Wait, wait, surely one of his own teammates would be able to put a more positive spin on this:



"My impression?" teammate Dave
Roberts
said. "From the outside, I had a certain opinion. Now that I'm
closer to it, I think he's getting a raw deal, plain and simple. … He's taken
shots from everybody. After a while, you clam up. People take him as a bad guy
because of it.
"He's never tested positive. The people that know him best –
teammates or guys who play against him – those are the people I listen to. And I
love having him as a teammate. I don't know how he's dealt with it his whole
career. Some of it might be warranted, but it goes both ways."

"Some of it might be warranted, but it goes both ways." Basically he seems to be saying- look I am still on this guy's team, so I can't say much, but I wouldn't be surprised if I found out he did it (Even though he has not officially tested positive since MLB officially instituted steroids testing- about a decade after they instituted a policy against it).


And what is with this mickey mouse "investigation" (if you want to call it that) put on by George Mitchell. Does he really think he is going to get anywhere by trying to compel people to talk about this taboo issue voluntarily?? The only people that seem to be talking about steroids are washed-up mediocre players who juiced themselves, like Jose Canseco, who has all but become a pariah in the pro sports world for naming names.


It all stinks if you ask me.


I have to ask, though- What is the greater moral of this whole disgraceful saga??


Is it that somehow Bonds will be or has been proved to be a bad role model for kids?? That is not the real issue- sports figure bad boys have been around since it all began. Even Babe Ruth drank like a fish and apparently had several different venereal diseases that he acquired from his many affairs.


The number of players involved in shady business deals or illicit off-field/off-court escapades are a dime a dozen...

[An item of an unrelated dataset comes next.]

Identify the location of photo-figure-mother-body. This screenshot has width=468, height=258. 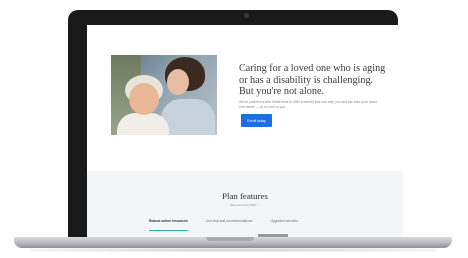
(143, 124).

No- the clincher for me, is that this goes straight to the root of not only damaging that player's reputation, but it exposes the whole sport as a fraud for tolerating (probably knowingly) such grossly unethical- if not illegal and unfair practices.


Then again, what does that say about "us"- the American public, who fill the stadiums, buy the millions in team merchandise, and watch the games and support the advertisers??


Are we not all enabling this by allowing ourselves to become passive voyeurs with a lust for more and more sensational feats??


I am a pretty devoted baseball fan. I have followed the Philadelphia Phillies since my grandfather took me to see my first game when I was six years old.


At some point, I think enough of the fan base needs to send a strong, firm message to MLB owners and the commissioner that ENOUGH IS ENOUGH- CLEAN UP YOUR ACT!


Unfortunately, it appears the only way this will ever be accomplished is if enough people vote with their feet and spend their time and money elsewhere.


After all, there is a lot more to life than watching pro sports. Here's to living life more fully instead of putting bad role models up on phony pedestals then watching them fall...


Put your faith in the TRUE ROCK, Jesus Christ, and you will never fail.